VLOOKUP関数は「=VLOOKUP(検索値,範囲,列番号,検索の型)」です。
「検索の型」は今回の場合、完全一致させるため「0」を入力する必要があります。
[請求書]シート内の住所を表示させるセルC7、電話番号を表示させるセルC8、ご担当者を表示させるセルC9にそれぞれ下記のような関数を入力しましょう。
セルC7: =VLOOKUP($B$6,取引先リスト!$A$2:$D$9,2,0)
セルC8: =VLOOKUP($B$6,取引先リスト!$A$2:$D$9,3,0)

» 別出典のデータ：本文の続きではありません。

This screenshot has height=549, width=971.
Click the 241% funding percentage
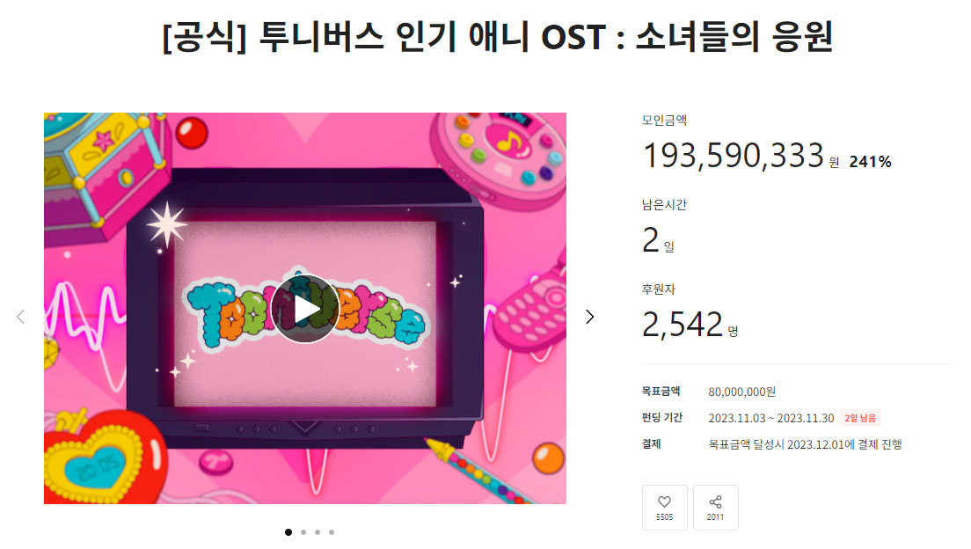(870, 162)
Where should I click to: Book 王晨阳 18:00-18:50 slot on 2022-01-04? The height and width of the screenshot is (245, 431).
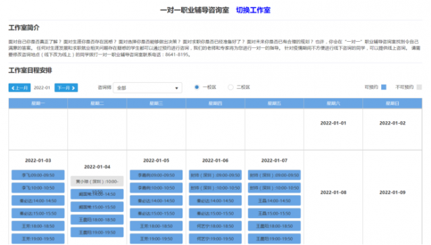coord(97,219)
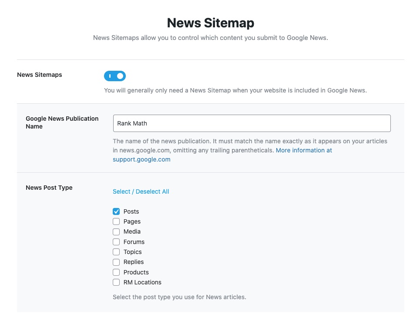Click the Select / Deselect All link

click(141, 191)
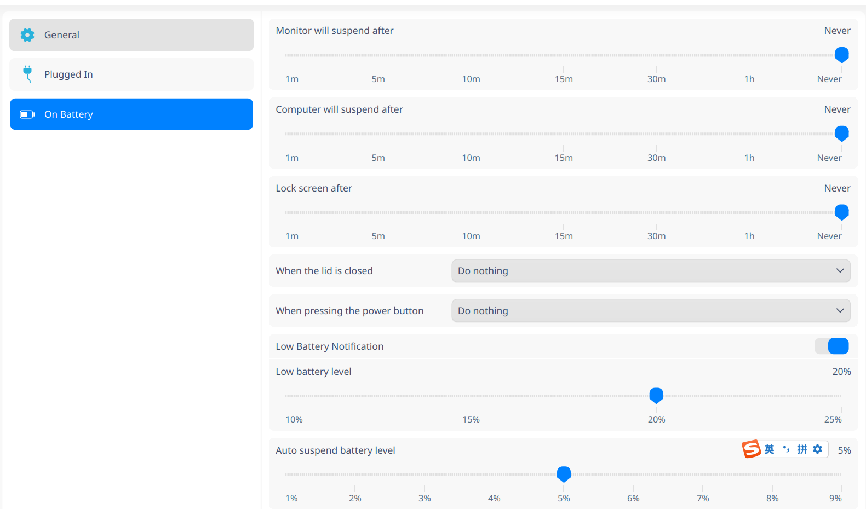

セルC9: =VLOOKUP($B$6,取引先リスト!$A$2:$D$9,4,0)
VLOOKUP関数を設定すると、社名のセルB6に何も入力されていない場合、セルC7、C8、C9は「#N/A」とエラー表示されますが、セルB6で社名を選択すると【図6】のように住所、電話番号、ご担当者が瞬時に自動入力されます。
このように一発表示させるテクニックを雛形ファイルとして用意しておくことで、手入力個所の減少、タイピングミスの防止、作業効率アップなどの効果が期待できます。
今回紹介した「入力規制」と「VLOOKUP関数」は非常に便利な組み合わせといえます。
たとえば、請求書や見積書の商品名を入力規制で設定し、型番や単価をVLOOKUP関数で設定したり、給与明細の従業員氏名や従業員IDを入力規制で設定したり、基本給や通勤手当などをVLOOKUP関数で設定しておくなど、さまざまな使い方ができます。ぜひ、試してみてください。